Libya: The basis for intervention: were political alternatives explored?
Political engagement might have delivered civilian protection, regime change and reform at lesser cost to the UK and to Libya. If political engagement had been unsuccessful, the UK and its coalition allies would not have lost anything. Instead, the UK Government focused exclusively on military intervention. In particular, we saw no evidence that it tried to exploit former Prime Minister Tony Blair’s contacts and influence with the Gaddafi regime.
Libya: Decision making
We note former Prime Minister David Cameron’s decisive role when the National Security Council discussed intervention in Libya. We also note that Lord Richards implicitly dissociated himself from that decision in his oral evidence to this inquiry.
Libya: A failure of strategy
We recognise that the damaging experience of post-war intervention in Iraq engendered an understandable reluctance to impose solutions in Libya. However, because the UK along with France led the military intervention, it had a particular responsibility to support Libyan economic and political reconstruction, which became an impossible task because of the failure to establish security on the ground.

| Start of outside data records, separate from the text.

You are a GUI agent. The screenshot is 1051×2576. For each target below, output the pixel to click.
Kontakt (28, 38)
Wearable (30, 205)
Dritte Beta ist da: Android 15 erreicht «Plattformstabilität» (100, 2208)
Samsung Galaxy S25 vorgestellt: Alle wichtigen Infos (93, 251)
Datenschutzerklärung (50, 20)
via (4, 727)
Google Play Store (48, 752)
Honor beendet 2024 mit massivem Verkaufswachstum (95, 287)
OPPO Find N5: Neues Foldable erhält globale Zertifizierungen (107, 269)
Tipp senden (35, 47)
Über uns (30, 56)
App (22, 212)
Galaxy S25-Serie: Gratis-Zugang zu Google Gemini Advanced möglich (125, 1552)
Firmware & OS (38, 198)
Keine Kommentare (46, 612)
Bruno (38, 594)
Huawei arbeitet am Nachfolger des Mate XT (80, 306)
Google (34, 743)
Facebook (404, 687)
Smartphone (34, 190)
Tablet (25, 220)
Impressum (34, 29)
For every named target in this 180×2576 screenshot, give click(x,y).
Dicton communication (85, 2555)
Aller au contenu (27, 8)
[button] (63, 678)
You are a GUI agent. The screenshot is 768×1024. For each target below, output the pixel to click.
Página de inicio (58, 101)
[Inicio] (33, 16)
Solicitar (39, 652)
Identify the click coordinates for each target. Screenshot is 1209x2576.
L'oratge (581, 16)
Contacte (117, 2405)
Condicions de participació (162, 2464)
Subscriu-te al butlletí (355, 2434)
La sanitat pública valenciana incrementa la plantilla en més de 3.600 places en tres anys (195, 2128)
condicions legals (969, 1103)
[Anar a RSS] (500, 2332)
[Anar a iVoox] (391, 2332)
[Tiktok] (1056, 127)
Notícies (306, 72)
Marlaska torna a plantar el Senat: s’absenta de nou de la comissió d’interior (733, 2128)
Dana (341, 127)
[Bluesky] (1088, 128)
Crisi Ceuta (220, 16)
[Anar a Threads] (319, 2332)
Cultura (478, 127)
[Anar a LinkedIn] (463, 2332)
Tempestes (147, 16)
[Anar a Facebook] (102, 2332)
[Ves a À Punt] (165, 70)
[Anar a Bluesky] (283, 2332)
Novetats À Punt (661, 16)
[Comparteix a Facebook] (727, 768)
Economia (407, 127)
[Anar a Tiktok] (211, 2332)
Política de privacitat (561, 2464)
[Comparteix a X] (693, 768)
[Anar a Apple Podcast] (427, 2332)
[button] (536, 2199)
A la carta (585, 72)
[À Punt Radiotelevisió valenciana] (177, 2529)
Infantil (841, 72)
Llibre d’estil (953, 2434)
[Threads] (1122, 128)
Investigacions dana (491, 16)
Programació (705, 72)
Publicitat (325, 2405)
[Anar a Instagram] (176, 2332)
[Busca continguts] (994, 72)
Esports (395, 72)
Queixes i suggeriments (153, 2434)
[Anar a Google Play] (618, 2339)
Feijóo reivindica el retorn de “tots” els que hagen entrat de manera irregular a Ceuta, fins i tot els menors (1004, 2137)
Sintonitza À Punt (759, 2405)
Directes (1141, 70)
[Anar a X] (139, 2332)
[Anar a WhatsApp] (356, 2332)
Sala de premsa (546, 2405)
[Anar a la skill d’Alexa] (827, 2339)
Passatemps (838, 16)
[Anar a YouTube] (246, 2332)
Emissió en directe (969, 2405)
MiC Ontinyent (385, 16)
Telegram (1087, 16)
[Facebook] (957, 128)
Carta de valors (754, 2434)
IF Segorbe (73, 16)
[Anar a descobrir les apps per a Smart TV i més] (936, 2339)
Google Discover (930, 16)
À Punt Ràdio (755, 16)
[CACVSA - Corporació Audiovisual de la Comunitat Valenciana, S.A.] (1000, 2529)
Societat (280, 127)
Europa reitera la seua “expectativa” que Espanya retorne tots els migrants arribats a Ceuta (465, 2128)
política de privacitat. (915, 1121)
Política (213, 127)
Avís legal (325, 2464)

Our key findings in this report state that the committee saw no evidence that the UK undertook a proper analysis of the nature of the rebellion in Libya, the UK Government focused exclusively on military intervention, that Lord Richards disassociated himself from decisions made and there was a failure of strategy to support Libyan economic and political reconstruction.
With this in mind we would suggest that there should be a further enquiry as to whether additional action should be taken against those who took part in this Libyan offensive. We also note that David Cameron resigned on 12th September, two days before this report was published.